Todos os animais da floresta decidiram presenciar o resplandecer do espírito da Floresta Azul, que nascera livre de qualquer valor moral ou ético da humanidade, do ódio, do amor ou de qualquer outro sentimento humano. Morgana, a filha de todos os animais e todas as plantas, era a natureza em sua mais plena forma, maravilhosa como uma flor, misteriosa como as estrelas, pacífica como um pôr do Sol e devastadora como um tsunami.

Seu corpo era perfeito para viver na selva e não demorou muito tempo para aprender a se virar por conta própria. Aprendeu a ser rápida como os jaguares, a ser inteligente como os macacos, a ser forte como os ursos e a ser livre como os pássaros. Tudo estava ao seu alcance, e eventualmente, Morgana se tornou a líder da floresta, fornecendo todos os recursos necessários para que a mesma pudesse abastecer a vida que continha em si. Cada vez mais o azul tomou conta de paisagens antes desertas. Por onde Morgana caminhava, a vida surgia em sua forma mais pura.

Com o crescimento do lar de Morgana o encontro com a humanidade se tornou algo inevitável. Um grupo de soldados formado por três homens e uma mulher decidiram adentrar no templo natural, atraídos pelo desconhecido mundo das folhas azuis e em busca de um refúgio imediato.

Os quatro se aproximaram, banhados em um líquido escarlate e viscoso que percorria desde seus rostos até suas pernas, deixando as armaduras em um tom mais escuro. A guardiã da floresta, em sua inocência, recebeu o grupo de braços abertos. Ela não sabia como, mas entendia perfeitamente o idioma que falavam, era como se alguma voz dentro de sua cabeça lhe ensinasse aquele dialeto tão complexo e diferente do que escutava diariamente.

O desgaste físico e emocional dos militares era tanto que mal repararam na forma de se vestir da anfitriã. Tinha uma espécie de vestido formado por folhas e flores espalhadas irregularmente pelo corpo e cordões e colares de pedras e conchas do rio. Morgana, em contrapartida, estranhou a vestimenta dos visitantes, mas preferiu deixar a pergunta para outro momento quando já estivessem recuperados.

Em vez disso, ofereceu alimento aos famintos convidados. Trouxe uma cesta improvisada com uma enorme quantidade do típico fruto da floresta, azul como o resto dela, o mesmo alimento que mantinha a vida de todos os seres vivos ali presentes. Os guerreiros aceitaram sem pensar duas vezes, porém apenas um deles decidiu comer enquanto os outros, exaustos, preferiram dormir.

- Por quê não dorme junto de seus companheiros, viajante? - perguntou Morgana, curiosa.

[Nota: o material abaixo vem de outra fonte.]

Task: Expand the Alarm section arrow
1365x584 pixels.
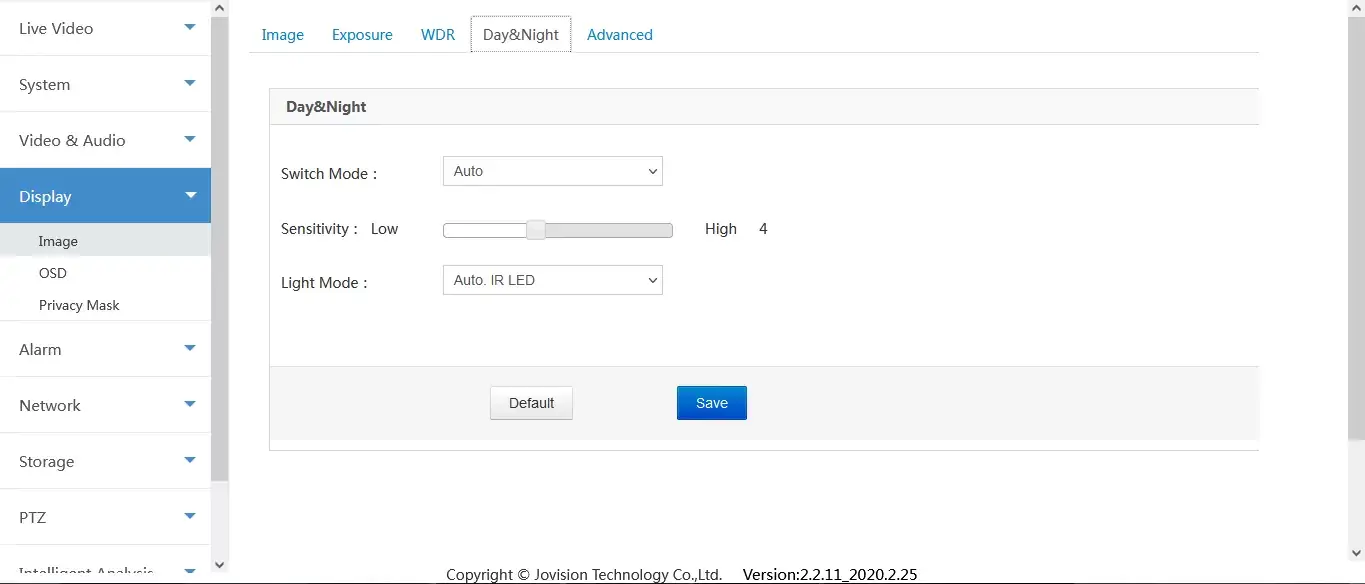Action: 190,349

Estava acostumada a dormir com a matilha de lobos, onde todos dormiam ou nenhum.

- Alguém precisa ficar acordado para vigiar. Alguma besta pode aparecer. - disse o homem, que estranhou a ingenuidade de alguém que aparentemente vivia na natureza. Entretanto, não fez nenhum comentário, pois estava se deliciando com o fruto azul.

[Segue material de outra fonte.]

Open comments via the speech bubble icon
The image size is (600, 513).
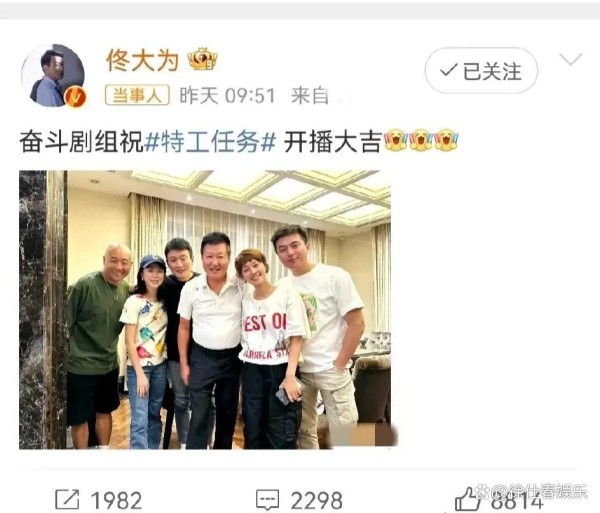[267, 500]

A resposta arrancou uma risada do espírito da floresta.

- Não há nada com o que se preocupar, aqui a vida de todos tem o mesmo valor, então os animais jamais iriam te atacar. A floresta te protegerá de qualquer ameaça - explicou com o seu simpático sorriso.

- Hum, um lugar sagrado? Não conheço nenhuma divindade que tenha um lar como este. - disse o homem, sem se importar muito pelo que acabara de escutar. - E o que faz por aqui, belezinha? É uma cultista dessa divindade ou algo do tipo? - perguntou o guerreiro com malícia no olhar, malícia que Morgana não tinha.

- Moro aqui, faço parte deste lugar assim como ele faz parte de mim. - disse o espírito.

- Uhum, e o que acha de me mostrar o que tem por debaixo dessa sua roupa toda natural, tão bonita por sinal. - o homem cada vez mais se aproximava da jovem.

- Tudo bem. - Morgana tirou o vestido sem questionar. Para ela, o viajante apenas se interessava por aprender mais sobre aquele lugar mágico.

Assim que se despiu, mostrando a sua verdadeira natureza, o homem que a observava com maldade se assustou ao ver que ela não possuía as genitálias. O corpo tinha apenas o formato humano, nada além disso.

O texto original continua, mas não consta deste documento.